▸ **Exercise aim**
Whenever the word "Switch" turns up in a line below, that line should be copied.

______

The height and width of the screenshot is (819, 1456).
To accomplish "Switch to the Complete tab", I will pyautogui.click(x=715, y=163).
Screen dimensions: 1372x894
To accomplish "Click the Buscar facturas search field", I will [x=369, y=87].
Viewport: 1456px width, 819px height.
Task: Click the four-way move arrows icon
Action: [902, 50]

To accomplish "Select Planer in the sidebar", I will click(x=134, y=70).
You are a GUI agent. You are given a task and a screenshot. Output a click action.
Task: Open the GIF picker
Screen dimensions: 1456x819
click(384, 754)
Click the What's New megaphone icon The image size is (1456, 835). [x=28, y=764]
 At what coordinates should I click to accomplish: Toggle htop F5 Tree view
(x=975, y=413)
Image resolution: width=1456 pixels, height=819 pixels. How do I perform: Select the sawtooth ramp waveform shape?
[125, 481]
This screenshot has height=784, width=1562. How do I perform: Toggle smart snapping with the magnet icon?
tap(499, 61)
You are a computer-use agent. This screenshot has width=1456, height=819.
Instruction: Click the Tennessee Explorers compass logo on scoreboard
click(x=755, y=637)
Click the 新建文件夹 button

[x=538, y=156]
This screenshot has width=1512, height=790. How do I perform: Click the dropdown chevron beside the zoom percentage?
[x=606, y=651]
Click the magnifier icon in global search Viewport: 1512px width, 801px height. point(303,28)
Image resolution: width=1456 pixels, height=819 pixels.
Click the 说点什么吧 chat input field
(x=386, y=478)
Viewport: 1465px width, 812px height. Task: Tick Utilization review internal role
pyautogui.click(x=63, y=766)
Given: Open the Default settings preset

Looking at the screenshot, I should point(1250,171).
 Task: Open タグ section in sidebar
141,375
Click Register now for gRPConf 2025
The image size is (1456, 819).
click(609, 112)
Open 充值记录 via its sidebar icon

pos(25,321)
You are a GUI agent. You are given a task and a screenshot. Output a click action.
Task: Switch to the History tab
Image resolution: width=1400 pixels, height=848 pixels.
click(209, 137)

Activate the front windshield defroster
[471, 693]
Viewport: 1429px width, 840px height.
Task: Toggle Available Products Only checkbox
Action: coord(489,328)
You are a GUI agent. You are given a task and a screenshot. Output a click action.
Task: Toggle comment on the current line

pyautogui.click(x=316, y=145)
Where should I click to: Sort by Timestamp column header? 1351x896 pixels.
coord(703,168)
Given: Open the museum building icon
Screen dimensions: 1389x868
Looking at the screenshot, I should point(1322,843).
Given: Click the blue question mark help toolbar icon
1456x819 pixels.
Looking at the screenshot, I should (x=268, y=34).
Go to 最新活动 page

______

▸ **Written response**
To accomplish "Switch to the Complete tab", I will pyautogui.click(x=715, y=163).
Task: Switch to the History tab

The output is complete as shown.